Structured Outputs support for tool use

Today, we’re pleased to announce that we have added Structured Outputs support for tool use in the Chat API.

In addition to supporting Structured Outputs with JSON generation via the response_format parameter, Structured Outputs will be available with Tools as well via the strict_tools parameter.

Setting strict_tools to true ensures that tool calls will follow the provided tool schema exactly. This means the tool calls are guaranteed to adhere to the tool names, parameter names, parameter data types, and required parameters, without the risk of hallucinations.

See the Structured Outputs documentation to learn more.


Embed v3.0 Models are now Multimodal

Today we’re announcing updates to our embed-v3.0 family of models. These models now have the ability to process images into embeddings. There is no change to existing text capabilities which means there is no need to re-embed texts you have already processed with our embed-v3.0 models.

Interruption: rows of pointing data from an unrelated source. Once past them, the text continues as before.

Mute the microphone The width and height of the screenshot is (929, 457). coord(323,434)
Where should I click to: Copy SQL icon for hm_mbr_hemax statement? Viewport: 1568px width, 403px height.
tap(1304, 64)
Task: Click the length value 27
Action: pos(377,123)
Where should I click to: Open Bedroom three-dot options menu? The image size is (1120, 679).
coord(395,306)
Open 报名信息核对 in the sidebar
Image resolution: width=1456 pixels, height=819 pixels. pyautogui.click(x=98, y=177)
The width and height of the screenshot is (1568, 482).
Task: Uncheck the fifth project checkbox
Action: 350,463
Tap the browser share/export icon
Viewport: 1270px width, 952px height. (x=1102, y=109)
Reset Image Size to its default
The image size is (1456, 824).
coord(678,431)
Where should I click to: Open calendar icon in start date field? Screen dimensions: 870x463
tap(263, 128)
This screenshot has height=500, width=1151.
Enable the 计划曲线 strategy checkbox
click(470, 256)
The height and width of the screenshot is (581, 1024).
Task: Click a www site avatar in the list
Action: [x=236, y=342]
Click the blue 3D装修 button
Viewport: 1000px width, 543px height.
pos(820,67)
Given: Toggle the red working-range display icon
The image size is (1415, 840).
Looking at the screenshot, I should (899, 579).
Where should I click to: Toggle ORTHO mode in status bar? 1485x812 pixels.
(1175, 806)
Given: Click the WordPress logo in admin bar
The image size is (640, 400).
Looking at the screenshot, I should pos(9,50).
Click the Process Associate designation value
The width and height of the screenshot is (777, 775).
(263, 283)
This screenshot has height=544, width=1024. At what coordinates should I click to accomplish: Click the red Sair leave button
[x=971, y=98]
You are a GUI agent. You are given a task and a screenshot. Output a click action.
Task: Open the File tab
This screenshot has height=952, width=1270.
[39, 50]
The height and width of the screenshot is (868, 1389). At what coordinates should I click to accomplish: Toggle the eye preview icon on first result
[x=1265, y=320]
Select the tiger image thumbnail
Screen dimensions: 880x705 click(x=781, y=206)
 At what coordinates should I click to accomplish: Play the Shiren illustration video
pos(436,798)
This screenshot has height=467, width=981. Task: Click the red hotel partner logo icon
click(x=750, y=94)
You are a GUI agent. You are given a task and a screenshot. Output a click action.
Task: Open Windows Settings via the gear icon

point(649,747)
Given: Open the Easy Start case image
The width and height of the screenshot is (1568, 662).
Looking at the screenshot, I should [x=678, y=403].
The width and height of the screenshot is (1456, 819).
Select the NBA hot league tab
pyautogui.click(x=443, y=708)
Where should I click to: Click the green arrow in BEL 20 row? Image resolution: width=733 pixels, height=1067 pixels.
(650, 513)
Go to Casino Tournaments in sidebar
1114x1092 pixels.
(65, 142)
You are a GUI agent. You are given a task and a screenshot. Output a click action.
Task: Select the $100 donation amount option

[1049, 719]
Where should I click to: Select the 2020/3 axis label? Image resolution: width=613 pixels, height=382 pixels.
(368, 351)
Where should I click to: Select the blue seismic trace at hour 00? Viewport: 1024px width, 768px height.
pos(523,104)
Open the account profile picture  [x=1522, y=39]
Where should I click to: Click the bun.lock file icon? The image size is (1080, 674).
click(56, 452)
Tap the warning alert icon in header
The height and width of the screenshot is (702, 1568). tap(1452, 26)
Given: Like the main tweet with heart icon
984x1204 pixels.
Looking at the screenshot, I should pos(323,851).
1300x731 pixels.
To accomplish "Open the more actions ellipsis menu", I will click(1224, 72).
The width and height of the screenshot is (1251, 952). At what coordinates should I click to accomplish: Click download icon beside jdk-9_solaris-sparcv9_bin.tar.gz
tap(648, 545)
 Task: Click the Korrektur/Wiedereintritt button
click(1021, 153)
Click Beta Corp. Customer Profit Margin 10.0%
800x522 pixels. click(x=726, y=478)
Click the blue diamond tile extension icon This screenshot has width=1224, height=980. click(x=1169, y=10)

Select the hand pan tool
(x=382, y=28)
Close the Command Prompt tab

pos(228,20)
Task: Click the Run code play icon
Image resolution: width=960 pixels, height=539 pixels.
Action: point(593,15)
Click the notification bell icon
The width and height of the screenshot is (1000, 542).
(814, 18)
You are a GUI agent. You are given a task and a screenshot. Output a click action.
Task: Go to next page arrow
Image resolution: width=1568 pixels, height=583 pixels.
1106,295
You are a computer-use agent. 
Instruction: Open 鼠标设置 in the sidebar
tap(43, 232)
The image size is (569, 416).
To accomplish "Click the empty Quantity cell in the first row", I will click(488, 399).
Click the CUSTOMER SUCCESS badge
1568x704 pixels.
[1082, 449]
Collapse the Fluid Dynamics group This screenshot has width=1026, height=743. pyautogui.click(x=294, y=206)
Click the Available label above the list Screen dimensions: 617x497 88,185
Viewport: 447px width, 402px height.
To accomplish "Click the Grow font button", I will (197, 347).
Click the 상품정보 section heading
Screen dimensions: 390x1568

In the rest of these release notes, we’ll provide more details about technical enhancements, new features, and new pricing.

Technical Details

API Changes:

The Embed API has two major changes:

  • Introduced a new input_type called image
  • Introduced a new parameter called images

Example request on how to process

cURL
1POST https://api.cohere.ai/v1/embed
2{
3 "model": "embed-multilingual-v3.0",
4 "input_type": "image",
5 "embedding_types": ["float"],
6 "images": [enc_img]
7}

Restrictions:

  • The API only accepts images in the base format of the following: png, jpeg,Webp, and gif
  • Image embeddings currently does not support batching so the max images sent per request is 1
  • The maximum image sizez is 5mb
  • The images parameter only accepts a base64 encoded image formatted as a Data Url


New Embed, Rerank, Chat, and Classify APIs

We’re excited to introduce improvements to our Chat, Classify, Embed, and Rerank APIs in a major version upgrade, making it easier and faster to build with Cohere. We are also releasing new versions of our Python, TypeScript, Java, and Go SDKs which feature cohere.ClientV2 for access to the new API.

New at a glance

Other updates

We are simplifying the Chat API by removing support for the following parameters available in V1:

  • search_queries_only, which generates only a search query given a user’s message input. search_queries_only is not supported in the V2 Chat API today, but will be supported at a later date.
  • connectors, which enables users to register a data source with Cohere for RAG queries. To use the Chat V2 API with web search, see our migration guide for instructios to implement a web search tool.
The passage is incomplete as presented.